**GIVEN PASSAGE:**

1. Baseline QPS and peak QPS (monthly distribution)
2. Target tail latency and required recall/precision
3. Vector dimensionality and cardinality (used to estimate memory/HBM needs)
4. Software stack: CUDA vs ROCm vs CPU-only — this affects vendor lock-in and driver support costs
5. Network fabric: cost of switches, NICs, and cabling
6. Operational costs: power, cooling, rack space, maintenance, staff

Procure when:

• Workload is stable and predictable (large steady-state QPS)
• You can amortize CAPEX over long refresh cycles and operate at high utilization
• Vendor support contracts (warranty, spare parts) are favorable

Lease or use GPU HaaS when:

• Workloads are bursty, seasonal, or growth is uncertain
• You need the latest HBM-rich GPUs quickly without supply-chain wait
• You lack ops bandwidth to manage firmware, NIC tuning, or temperature constraints

Practical hybrid approach

Many teams choose a hybrid: keep a baseline on-prem for predictable traffic and lease spot capacity (cloud or HaaS colocations) for bursts or experiments involving new GPU generations. This reduces risk from HBM scarcity and avoids overbuying NIC/switch capacity for rare peaks.

Concrete example: Sizing for a 100M-vector 1536-d index

Run this simple calculation when estimating working set size and memory needs. This uses 4-byte floats for embeddings.

# Simple memory estimate (Python)
vectors = 100_000_000
dims = 1536
bytes_per_float = 4
raw_bytes = vectors * dims * bytes_per_float
print(f"Raw storage: {raw_bytes/1e9:.1f} GB")
# Output: Raw storage: 614.4 GB

Raw device memory ~614 GB (float32). With compression (IVF+PQ), you might store vectors at 8-32 bytes each, making the hot working set much smaller. For GPU-resident indices, you still need headroom for temporary buffers, model activations, and re-ranking — factor 1.2–1.5x.

Recommended hardware for this example

• On-prem: 4–8 HBM-rich GPUs per node if you want full GPU residency (account for 48–96 GB HBM per GPU depending on model). Consider NVIDIA for broad FAISS/GPU support.
• Hybrid: Keep compressed PQ indices in DRAM (several TB across nodes) and lease HBM GPUs for nightly rebuilds and heavy-duty re-ranking during peak loads.

Operational checklist before you sign any vendor contract

1. Run a full-stack benchmark: index build, cold query, warm query, tail 99.9% latency.
2. Validate NIC offloads and RDMA/RoCE behavior under realistic congestion patterns.
3. Verify driver/firmware lifecycles — who patches and how are hotfixes delivered?
4. Confirm HBM and DRAM supply lead times and pricing volatility clauses in procurement contracts.
5. Check software compatibility matrix: CUDA/ROCm versions, FAISS/ANN builds, and orchestration tooling (Kubernetes device plugins, operator support).

**TASK REQUIREMENTS:**
(A) Condense the paragraph in the GPU procurement text that begins "Many teams choose a hybrid" into a short bulleted list, keeping its main facts.
(B) Answer the following questions using the GPU procurement text:
(i) How many bytes per float does the memory estimate assume for embeddings?
(ii) What headroom factor is suggested for GPU-resident indices?
(iii) Which tail latency percentile does the first checklist item name?
(C) Return everything in the GPU procurement text from "vectors = 100_000_000" down to "re-ranking — factor 1.2–1.5x.".

Word and element pointing entries:
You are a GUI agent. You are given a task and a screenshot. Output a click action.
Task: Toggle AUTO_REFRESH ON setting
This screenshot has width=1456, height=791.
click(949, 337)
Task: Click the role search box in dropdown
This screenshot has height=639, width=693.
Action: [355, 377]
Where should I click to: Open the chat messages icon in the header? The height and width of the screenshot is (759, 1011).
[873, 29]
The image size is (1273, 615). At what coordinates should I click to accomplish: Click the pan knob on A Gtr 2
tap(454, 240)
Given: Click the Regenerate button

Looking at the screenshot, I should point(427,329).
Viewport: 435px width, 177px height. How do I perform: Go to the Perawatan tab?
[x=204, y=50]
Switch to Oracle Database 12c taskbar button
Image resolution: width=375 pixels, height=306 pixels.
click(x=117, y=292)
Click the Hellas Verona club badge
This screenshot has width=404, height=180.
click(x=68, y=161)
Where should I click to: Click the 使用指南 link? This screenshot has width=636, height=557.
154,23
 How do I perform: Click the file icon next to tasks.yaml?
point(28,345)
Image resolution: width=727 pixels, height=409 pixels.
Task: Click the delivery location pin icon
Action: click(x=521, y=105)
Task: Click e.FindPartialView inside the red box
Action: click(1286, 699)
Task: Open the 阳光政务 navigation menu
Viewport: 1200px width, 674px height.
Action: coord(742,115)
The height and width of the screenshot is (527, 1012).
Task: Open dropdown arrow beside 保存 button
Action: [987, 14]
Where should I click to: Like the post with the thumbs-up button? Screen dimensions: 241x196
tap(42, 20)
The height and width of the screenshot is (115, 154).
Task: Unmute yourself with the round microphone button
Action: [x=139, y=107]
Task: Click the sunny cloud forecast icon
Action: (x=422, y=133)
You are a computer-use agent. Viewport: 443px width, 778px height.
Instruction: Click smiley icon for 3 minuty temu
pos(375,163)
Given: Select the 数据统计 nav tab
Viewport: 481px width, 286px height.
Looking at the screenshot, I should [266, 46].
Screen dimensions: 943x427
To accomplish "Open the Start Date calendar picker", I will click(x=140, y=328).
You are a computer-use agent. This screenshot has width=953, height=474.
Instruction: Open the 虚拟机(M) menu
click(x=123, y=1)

**SOLUTION LIST:**
(A)
- Many teams take a hybrid approach.
- They keep a baseline on-prem for predictable traffic.
- They lease spot capacity (cloud or HaaS colocations) for bursts or for experiments with new GPU generations.
- This lowers the risk from HBM scarcity.
- It also avoids overbuying NIC/switch capacity for rare peaks.

(B)
(i) 4 bytes per float.
(ii) A factor of 1.2–1.5x.
(iii) The 99.9% tail latency.

(C)
vectors = 100_000_000
dims = 1536
bytes_per_float = 4
raw_bytes = vectors * dims * bytes_per_float
print(f"Raw storage: {raw_bytes/1e9:.1f} GB")
# Output: Raw storage: 614.4 GB

Raw device memory ~614 GB (float32). With compression (IVF+PQ), you might store vectors at 8-32 bytes each, making the hot working set much smaller. For GPU-resident indices, you still need headroom for temporary buffers, model activations, and re-ranking — factor 1.2–1.5x.